Cocoa prices have seen coiling action over the past few weeks, but continue to hold their ground above their mid-October lows. If global risk sentiment continues to improve, cocoa should be able to sustain an upside move. December cocoa bounced back from a midsession pullback, but that was not enough to keep the market in positive territory as it finished Friday’s trading with a modest loss. For the week, December cocoa finished with a loss of 4 points (down 0.2%) which was a third negative weekly result in a row.


Coffee prices have maintained downside momentum and have lost 22% in value (down 48 cents) over the past 2 1/2 weeks. The market is technically oversold and well into bargain price territory, which should have coffee close to putting in a longer-term low. December coffee was able to bounce back from initial pressure before turning sharply to the downside and reaching a new 15-month low as they finished Friday’s trading session with a heavy loss and a thirteenth negative daily result in a row. For the week, December coffee finished with a loss of 21.10 cents (down 11.1%) which was a fourth negative weekly result in a row. Concern that inflation levels remain high enough to diminish out-of-home demand prospects is a major source of pressure on the coffee market.
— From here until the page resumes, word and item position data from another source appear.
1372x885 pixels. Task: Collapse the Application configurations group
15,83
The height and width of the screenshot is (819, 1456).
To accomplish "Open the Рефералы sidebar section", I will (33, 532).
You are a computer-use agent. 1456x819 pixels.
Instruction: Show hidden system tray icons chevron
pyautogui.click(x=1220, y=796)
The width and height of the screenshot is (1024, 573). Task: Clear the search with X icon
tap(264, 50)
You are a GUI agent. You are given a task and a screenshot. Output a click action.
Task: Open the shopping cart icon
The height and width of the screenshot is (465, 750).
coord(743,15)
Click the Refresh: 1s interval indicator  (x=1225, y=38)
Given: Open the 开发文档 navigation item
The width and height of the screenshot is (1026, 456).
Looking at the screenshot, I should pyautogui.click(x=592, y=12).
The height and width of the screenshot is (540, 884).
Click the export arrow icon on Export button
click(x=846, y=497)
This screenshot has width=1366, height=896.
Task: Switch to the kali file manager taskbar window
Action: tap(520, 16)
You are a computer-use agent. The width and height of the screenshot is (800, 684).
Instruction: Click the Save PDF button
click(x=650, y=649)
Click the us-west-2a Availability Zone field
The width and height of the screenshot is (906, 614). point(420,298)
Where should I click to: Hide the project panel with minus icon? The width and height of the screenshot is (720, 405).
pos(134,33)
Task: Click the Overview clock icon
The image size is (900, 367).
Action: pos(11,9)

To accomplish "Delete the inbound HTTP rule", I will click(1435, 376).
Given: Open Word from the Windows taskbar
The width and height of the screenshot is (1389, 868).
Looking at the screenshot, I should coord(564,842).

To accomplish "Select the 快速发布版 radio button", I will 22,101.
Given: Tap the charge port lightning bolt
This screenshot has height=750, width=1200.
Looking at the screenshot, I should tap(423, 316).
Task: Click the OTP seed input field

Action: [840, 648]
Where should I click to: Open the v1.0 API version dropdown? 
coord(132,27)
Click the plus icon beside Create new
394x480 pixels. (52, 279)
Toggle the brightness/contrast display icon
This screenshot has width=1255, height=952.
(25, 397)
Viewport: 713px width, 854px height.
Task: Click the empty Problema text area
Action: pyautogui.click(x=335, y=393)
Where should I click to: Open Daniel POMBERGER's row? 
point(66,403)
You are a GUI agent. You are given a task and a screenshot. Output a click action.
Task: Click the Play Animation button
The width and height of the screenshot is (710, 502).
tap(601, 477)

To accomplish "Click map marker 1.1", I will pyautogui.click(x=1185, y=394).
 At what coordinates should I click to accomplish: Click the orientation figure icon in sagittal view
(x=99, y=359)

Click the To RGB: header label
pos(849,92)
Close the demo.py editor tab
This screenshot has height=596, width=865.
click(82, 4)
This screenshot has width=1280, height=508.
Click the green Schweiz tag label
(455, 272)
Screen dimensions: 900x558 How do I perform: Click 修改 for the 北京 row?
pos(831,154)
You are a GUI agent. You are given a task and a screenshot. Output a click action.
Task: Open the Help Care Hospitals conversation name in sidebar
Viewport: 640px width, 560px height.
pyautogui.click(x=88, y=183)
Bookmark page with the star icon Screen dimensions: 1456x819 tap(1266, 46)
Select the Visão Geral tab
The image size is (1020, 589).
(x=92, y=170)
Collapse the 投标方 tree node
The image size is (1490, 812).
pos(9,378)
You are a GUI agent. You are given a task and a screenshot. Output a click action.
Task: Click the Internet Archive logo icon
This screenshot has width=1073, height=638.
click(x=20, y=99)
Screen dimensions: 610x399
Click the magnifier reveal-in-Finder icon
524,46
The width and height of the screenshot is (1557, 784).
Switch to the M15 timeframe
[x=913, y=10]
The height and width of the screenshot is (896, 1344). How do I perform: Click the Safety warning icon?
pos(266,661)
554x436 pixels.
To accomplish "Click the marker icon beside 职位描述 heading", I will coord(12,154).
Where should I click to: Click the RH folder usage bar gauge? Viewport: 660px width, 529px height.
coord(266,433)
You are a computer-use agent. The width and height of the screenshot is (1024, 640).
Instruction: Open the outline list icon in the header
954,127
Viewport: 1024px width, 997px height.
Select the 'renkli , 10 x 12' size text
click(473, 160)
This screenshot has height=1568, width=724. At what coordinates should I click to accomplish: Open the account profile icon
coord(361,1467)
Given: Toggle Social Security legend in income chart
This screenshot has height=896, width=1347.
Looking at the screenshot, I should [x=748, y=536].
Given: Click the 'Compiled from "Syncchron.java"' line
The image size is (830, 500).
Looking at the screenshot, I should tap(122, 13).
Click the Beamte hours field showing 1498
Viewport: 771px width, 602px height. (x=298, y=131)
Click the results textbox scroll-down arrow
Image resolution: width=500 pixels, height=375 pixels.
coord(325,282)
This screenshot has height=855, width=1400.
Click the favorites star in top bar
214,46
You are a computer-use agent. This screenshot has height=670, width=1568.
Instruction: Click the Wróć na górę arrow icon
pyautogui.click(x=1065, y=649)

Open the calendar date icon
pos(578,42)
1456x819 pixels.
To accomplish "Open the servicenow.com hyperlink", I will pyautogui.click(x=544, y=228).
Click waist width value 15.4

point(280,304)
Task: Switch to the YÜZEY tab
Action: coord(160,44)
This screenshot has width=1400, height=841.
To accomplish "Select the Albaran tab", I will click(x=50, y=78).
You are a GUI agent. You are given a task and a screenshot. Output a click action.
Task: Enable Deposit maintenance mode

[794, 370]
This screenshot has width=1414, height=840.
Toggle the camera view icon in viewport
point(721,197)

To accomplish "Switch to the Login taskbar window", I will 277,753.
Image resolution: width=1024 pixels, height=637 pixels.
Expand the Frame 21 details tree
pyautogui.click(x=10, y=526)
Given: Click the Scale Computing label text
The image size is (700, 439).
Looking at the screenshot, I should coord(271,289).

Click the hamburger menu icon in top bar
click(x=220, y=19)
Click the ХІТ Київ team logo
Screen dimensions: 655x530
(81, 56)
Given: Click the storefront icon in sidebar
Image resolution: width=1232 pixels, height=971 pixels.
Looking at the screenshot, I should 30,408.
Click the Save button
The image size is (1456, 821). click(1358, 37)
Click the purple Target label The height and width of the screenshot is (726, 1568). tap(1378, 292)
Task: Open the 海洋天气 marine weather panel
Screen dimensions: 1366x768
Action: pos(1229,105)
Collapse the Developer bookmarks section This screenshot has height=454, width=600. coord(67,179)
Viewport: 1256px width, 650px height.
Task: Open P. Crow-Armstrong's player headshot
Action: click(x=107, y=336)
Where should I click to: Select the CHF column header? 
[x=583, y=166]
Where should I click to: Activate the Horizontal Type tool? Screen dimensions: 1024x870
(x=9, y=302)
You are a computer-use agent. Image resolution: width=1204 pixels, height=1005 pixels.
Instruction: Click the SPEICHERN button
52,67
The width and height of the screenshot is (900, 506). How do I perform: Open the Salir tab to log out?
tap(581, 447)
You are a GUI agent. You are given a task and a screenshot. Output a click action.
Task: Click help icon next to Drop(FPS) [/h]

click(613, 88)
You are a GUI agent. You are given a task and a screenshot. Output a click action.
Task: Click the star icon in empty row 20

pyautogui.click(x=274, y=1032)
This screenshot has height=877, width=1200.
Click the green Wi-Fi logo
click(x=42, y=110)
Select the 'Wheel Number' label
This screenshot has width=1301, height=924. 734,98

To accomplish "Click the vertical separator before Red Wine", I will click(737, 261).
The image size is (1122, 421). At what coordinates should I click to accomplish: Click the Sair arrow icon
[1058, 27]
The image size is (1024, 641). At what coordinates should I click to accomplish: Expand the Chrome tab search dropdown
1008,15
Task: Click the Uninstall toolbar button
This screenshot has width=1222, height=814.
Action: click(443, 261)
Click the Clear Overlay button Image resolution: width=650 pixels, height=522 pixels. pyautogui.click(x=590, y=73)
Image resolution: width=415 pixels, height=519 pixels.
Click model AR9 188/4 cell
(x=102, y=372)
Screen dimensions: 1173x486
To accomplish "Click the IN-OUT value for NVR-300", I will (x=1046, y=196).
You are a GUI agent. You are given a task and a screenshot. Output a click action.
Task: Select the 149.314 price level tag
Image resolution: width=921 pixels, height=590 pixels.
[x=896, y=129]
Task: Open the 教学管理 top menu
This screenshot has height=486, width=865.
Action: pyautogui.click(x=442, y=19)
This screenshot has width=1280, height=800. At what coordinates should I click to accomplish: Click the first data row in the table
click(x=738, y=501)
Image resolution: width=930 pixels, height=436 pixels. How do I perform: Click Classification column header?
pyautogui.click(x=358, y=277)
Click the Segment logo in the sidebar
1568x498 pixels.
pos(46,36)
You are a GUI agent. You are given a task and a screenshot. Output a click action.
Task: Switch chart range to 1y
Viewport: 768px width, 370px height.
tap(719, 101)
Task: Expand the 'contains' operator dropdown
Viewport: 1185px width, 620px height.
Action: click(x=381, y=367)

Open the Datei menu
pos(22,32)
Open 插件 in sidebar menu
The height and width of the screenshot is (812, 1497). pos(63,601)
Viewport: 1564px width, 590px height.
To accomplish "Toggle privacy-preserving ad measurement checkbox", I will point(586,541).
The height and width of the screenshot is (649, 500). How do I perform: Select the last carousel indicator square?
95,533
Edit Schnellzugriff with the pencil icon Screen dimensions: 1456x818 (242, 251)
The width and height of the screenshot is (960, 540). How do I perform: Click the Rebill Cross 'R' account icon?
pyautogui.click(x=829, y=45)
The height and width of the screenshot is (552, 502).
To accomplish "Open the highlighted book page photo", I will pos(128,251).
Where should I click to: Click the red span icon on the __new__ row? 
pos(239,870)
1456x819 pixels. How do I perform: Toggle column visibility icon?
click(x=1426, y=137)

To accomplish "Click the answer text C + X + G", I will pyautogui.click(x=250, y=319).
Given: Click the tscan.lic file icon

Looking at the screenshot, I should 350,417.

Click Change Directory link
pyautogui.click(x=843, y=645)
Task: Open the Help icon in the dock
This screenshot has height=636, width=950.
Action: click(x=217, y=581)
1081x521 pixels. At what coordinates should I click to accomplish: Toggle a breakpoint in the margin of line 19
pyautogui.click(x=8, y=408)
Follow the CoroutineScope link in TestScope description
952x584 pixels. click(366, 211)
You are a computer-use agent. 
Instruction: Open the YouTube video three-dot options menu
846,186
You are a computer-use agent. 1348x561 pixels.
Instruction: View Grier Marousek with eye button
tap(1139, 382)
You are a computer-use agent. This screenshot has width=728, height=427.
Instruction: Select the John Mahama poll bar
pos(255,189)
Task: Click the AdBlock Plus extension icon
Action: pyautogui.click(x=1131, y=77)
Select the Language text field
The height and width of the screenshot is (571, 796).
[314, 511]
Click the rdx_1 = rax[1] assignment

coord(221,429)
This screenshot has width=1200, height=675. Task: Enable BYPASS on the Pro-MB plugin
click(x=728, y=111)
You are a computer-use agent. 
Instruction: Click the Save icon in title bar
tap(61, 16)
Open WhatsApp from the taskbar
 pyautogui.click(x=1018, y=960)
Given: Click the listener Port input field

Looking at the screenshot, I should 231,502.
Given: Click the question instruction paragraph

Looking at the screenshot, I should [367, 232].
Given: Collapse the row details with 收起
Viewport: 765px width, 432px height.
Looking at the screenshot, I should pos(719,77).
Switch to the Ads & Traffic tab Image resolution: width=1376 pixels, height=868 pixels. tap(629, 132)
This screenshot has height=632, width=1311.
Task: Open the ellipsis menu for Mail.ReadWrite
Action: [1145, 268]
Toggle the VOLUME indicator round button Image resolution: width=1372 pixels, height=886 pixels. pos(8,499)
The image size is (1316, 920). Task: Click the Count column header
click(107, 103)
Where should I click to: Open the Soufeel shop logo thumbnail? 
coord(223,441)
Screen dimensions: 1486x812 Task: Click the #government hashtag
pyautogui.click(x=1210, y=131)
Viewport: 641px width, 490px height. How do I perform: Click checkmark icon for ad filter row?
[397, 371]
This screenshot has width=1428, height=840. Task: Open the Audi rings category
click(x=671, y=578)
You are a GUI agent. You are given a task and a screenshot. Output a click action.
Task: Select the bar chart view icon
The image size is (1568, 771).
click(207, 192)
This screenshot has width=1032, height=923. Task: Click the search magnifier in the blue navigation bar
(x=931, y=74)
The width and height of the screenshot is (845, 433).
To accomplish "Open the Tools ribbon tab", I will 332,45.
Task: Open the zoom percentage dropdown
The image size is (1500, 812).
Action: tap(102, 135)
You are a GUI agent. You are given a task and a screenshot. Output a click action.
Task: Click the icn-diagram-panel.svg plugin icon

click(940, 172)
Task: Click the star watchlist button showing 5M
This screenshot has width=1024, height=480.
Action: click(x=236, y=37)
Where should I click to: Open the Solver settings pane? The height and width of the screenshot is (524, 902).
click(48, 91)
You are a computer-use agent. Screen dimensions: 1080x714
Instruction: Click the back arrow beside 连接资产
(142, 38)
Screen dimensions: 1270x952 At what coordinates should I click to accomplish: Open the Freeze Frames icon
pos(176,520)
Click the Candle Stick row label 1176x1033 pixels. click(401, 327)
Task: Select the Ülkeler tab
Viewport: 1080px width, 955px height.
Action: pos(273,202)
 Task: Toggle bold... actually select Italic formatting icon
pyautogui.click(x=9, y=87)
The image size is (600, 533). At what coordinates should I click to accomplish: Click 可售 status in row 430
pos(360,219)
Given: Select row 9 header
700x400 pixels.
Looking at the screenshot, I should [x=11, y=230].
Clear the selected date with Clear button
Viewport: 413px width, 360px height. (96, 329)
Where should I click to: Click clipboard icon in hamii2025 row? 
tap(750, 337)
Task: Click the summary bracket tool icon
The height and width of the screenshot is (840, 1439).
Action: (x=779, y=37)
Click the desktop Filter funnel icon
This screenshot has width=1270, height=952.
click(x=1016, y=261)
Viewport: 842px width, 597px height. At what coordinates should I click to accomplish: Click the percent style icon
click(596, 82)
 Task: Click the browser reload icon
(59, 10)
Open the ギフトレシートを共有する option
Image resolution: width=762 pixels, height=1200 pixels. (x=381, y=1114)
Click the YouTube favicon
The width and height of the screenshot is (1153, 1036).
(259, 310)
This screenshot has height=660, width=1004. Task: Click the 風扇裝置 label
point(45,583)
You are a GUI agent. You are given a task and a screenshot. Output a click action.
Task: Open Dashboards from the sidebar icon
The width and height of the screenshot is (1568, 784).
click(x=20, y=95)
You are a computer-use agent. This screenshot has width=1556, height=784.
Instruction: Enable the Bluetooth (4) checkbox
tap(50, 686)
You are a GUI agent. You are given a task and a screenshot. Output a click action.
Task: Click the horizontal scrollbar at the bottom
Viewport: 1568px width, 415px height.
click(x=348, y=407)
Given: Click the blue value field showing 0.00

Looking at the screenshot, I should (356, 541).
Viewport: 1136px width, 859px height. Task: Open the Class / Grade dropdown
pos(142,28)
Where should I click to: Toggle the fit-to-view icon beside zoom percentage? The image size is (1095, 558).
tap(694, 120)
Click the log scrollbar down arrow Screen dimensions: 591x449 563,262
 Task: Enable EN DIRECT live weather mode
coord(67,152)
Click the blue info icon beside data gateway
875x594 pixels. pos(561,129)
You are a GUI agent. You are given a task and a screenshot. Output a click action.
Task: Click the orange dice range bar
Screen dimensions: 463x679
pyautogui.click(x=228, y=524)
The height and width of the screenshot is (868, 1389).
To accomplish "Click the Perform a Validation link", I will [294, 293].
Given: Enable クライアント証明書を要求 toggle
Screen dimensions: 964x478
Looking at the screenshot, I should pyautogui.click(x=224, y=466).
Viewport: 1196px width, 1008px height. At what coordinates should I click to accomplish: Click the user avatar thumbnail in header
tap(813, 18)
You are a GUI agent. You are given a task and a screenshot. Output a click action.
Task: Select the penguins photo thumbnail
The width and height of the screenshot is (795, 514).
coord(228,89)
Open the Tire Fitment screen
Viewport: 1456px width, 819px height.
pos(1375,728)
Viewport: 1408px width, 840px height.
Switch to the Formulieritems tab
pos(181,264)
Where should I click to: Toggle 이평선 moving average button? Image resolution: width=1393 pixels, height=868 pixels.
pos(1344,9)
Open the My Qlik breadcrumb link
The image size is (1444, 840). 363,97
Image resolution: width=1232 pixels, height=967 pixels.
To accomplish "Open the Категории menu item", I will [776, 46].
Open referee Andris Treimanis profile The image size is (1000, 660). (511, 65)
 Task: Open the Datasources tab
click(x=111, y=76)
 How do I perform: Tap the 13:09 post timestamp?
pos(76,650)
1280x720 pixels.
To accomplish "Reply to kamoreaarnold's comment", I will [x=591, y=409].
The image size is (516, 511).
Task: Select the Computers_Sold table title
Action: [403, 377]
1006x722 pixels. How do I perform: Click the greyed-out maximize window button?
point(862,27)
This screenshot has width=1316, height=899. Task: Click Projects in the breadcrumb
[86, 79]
December cotton sold off sharply again on Friday and traded to its lowest level since January 2021 and closed limit down. The market closed 9% lower on the week and was down for the seventh week in a row. Harvest pressure and lack of mill demand have been blamed for the selloff. Traders remain concerned about demand with the possibility of a global recession looming over the market.


Sugar prices have retraced most of their early October rally and are on-track for a negative monthly result. Unless the market has signs of improving ethanol demand, sugar may be heading for a retest of its mid-September lows. March sugar bounced back from early and midsession pressure, but could not climb out of negative territory as it finished Friday’s trading session with a moderate loss and a tenth negative daily result in a row. For the week, March sugar finished with a loss of 80 ticks (down 4.4%) which was a second negative weekly result in a row. Sharp selloffs in crude oil and RBOB gasoline were sources of carryover pressure on the sugar market as that should weaken ethanol demand in Brazil.